- Stored records

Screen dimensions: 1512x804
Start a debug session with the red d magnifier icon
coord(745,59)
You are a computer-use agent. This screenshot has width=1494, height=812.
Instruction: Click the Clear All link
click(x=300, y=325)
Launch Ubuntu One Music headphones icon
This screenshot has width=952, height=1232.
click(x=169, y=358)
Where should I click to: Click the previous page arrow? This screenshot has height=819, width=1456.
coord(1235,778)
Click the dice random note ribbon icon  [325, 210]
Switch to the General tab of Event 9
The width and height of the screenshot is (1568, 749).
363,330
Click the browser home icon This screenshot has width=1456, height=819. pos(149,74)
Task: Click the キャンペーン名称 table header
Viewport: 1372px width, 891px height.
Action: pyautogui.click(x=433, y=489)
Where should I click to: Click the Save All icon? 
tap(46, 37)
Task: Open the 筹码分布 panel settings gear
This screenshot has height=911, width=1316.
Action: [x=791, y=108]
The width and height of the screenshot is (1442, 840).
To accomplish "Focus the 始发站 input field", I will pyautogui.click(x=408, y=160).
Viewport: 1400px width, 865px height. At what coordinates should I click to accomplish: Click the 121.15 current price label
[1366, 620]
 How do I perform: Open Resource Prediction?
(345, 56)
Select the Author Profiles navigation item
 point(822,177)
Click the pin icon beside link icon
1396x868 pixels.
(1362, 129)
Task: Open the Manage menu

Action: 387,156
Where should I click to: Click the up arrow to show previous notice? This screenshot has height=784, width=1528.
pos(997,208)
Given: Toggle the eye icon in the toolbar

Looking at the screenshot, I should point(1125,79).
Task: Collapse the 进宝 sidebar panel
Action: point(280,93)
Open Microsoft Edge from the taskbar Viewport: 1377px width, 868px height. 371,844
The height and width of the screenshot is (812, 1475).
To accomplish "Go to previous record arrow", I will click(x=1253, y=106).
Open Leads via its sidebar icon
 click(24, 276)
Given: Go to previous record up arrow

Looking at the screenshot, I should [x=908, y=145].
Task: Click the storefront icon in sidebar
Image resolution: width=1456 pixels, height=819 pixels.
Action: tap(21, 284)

- DESCRIPTION OF THE TASK
Starting at the line that contains "Task: Click the storefront icon in sidebar", transcribe every line through the last line of the entries above, exactly, and nothing else.

- ANSWER TO THE PROBLEM
Task: Click the storefront icon in sidebar
Image resolution: width=1456 pixels, height=819 pixels.
Action: tap(21, 284)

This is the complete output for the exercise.